Aim of the exercise
Rewrite the material below as a JSON list of strings, with each line as one string and blank lines omitted.
◇ ◇ ◇ ◇ ◇ ◇ ◇
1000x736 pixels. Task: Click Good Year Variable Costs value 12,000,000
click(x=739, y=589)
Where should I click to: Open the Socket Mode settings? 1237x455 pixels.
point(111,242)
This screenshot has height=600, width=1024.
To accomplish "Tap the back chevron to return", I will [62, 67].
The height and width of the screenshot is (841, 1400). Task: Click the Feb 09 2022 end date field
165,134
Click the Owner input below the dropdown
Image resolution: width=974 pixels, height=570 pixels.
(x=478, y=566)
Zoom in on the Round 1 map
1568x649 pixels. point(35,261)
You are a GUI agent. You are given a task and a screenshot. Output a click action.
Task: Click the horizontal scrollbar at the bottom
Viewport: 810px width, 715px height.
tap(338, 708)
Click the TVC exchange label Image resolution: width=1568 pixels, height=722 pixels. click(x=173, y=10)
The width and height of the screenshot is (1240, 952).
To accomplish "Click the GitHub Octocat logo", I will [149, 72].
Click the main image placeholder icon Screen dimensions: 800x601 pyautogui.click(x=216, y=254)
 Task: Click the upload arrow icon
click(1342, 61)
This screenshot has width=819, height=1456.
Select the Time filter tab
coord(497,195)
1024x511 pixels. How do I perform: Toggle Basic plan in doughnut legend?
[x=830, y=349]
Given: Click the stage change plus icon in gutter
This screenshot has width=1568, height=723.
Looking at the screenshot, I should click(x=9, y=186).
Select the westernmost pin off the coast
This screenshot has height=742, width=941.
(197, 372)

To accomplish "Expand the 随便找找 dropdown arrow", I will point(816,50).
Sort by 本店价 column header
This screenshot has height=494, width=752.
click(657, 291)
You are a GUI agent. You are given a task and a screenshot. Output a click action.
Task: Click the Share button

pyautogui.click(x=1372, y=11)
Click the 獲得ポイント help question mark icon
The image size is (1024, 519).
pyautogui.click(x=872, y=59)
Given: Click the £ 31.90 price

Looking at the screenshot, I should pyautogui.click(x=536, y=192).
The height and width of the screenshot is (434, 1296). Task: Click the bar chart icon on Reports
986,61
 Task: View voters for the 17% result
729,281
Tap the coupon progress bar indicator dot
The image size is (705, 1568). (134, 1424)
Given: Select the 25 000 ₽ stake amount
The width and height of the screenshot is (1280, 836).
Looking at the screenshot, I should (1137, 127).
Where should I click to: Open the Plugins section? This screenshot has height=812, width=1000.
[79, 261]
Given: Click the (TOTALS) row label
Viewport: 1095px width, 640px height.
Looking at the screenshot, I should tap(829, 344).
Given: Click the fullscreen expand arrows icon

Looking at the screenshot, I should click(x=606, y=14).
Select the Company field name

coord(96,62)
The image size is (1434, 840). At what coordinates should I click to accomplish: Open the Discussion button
◇ ◇ ◇ ◇ ◇ ◇ ◇
Output for this exercise
[
  "1000x736 pixels. Task: Click Good Year Variable Costs value 12,000,000",
  "click(x=739, y=589)",
  "Where should I click to: Open the Socket Mode settings? 1237x455 pixels.",
  "point(111,242)",
  "This screenshot has height=600, width=1024.",
  "To accomplish \"Tap the back chevron to return\", I will [62, 67].",
  "The height and width of the screenshot is (841, 1400). Task: Click the Feb 09 2022 end date field",
  "165,134",
  "Click the Owner input below the dropdown",
  "Image resolution: width=974 pixels, height=570 pixels.",
  "(x=478, y=566)",
  "Zoom in on the Round 1 map",
  "1568x649 pixels. point(35,261)",
  "You are a GUI agent. You are given a task and a screenshot. Output a click action.",
  "Task: Click the horizontal scrollbar at the bottom",
  "Viewport: 810px width, 715px height.",
  "tap(338, 708)",
  "Click the TVC exchange label Image resolution: width=1568 pixels, height=722 pixels. click(x=173, y=10)",
  "The width and height of the screenshot is (1240, 952).",
  "To accomplish \"Click the GitHub Octocat logo\", I will [149, 72].",
  "Click the main image placeholder icon Screen dimensions: 800x601 pyautogui.click(x=216, y=254)",
  " Task: Click the upload arrow icon",
  "click(1342, 61)",
  "This screenshot has width=819, height=1456.",
  "Select the Time filter tab",
  "coord(497,195)",
  "1024x511 pixels. How do I perform: Toggle Basic plan in doughnut legend?",
  "[x=830, y=349]",
  "Given: Click the stage change plus icon in gutter",
  "This screenshot has width=1568, height=723.",
  "Looking at the screenshot, I should click(x=9, y=186).",
  "Select the westernmost pin off the coast",
  "This screenshot has height=742, width=941.",
  "(197, 372)",
  "To accomplish \"Expand the 随便找找 dropdown arrow\", I will point(816,50).",
  "Sort by 本店价 column header",
  "This screenshot has height=494, width=752.",
  "click(657, 291)",
  "You are a GUI agent. You are given a task and a screenshot. Output a click action.",
  "Task: Click the Share button",
  "pyautogui.click(x=1372, y=11)",
  "Click the 獲得ポイント help question mark icon",
  "The image size is (1024, 519).",
  "pyautogui.click(x=872, y=59)",
  "Given: Click the £ 31.90 price",
  "Looking at the screenshot, I should pyautogui.click(x=536, y=192).",
  "The height and width of the screenshot is (434, 1296). Task: Click the bar chart icon on Reports",
  "986,61",
  " Task: View voters for the 17% result",
  "729,281",
  "Tap the coupon progress bar indicator dot",
  "The image size is (705, 1568). (134, 1424)",
  "Given: Select the 25 000 ₽ stake amount",
  "The width and height of the screenshot is (1280, 836).",
  "Looking at the screenshot, I should (1137, 127).",
  "Where should I click to: Open the Plugins section? This screenshot has height=812, width=1000.",
  "[79, 261]",
  "Given: Click the (TOTALS) row label",
  "Viewport: 1095px width, 640px height.",
  "Looking at the screenshot, I should tap(829, 344).",
  "Given: Click the fullscreen expand arrows icon",
  "Looking at the screenshot, I should click(x=606, y=14).",
  "Select the Company field name",
  "coord(96,62)",
  "The image size is (1434, 840). At what coordinates should I click to accomplish: Open the Discussion button"
]